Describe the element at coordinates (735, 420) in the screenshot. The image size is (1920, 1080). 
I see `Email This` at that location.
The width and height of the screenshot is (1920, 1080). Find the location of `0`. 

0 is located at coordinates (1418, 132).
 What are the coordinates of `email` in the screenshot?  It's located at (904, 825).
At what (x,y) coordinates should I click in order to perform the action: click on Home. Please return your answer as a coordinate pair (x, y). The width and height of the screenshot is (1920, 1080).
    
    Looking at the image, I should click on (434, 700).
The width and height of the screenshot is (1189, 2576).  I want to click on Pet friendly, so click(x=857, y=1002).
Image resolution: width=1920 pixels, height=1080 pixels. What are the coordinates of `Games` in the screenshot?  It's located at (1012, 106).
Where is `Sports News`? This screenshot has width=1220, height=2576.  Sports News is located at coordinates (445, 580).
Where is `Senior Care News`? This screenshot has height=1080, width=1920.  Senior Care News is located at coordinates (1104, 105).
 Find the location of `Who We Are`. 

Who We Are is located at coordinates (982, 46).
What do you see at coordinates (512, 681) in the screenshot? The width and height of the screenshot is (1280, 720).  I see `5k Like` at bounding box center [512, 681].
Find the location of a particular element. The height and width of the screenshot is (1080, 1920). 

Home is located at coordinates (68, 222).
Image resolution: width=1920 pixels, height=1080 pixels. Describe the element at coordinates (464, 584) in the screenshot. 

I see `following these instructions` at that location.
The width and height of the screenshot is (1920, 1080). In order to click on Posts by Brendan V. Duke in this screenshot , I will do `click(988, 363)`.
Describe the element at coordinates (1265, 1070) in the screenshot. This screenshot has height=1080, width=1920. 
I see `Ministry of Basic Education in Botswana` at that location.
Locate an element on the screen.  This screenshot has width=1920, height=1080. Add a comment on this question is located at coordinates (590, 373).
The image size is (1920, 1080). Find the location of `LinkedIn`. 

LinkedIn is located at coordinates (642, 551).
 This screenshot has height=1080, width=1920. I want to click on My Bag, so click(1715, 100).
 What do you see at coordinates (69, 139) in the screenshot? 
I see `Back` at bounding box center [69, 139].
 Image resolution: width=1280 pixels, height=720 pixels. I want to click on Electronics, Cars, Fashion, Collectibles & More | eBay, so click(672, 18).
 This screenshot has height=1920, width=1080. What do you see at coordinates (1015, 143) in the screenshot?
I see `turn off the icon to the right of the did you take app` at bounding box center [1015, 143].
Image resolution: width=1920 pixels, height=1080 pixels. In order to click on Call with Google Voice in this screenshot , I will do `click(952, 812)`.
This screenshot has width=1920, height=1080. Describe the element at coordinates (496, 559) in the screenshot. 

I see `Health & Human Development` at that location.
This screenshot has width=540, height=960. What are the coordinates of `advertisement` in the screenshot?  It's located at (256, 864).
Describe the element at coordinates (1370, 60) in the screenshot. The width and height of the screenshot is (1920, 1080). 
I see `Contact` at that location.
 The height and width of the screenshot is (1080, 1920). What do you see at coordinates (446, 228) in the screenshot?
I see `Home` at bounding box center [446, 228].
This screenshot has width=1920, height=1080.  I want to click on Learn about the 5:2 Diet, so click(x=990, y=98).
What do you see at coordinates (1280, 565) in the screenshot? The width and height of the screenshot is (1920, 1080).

Work required:
Return the lines above exactly as they appear, starting with the line that contains "Find the location of a" and going on through the line that contains "of Basic Education", with both of those lines included.

Result of the exercise:
Find the location of a particular element. The height and width of the screenshot is (1080, 1920). 

Home is located at coordinates (68, 222).
Image resolution: width=1920 pixels, height=1080 pixels. Describe the element at coordinates (464, 584) in the screenshot. 

I see `following these instructions` at that location.
The width and height of the screenshot is (1920, 1080). In order to click on Posts by Brendan V. Duke in this screenshot , I will do `click(988, 363)`.
Describe the element at coordinates (1265, 1070) in the screenshot. This screenshot has height=1080, width=1920. 
I see `Ministry of Basic Education in Botswana` at that location.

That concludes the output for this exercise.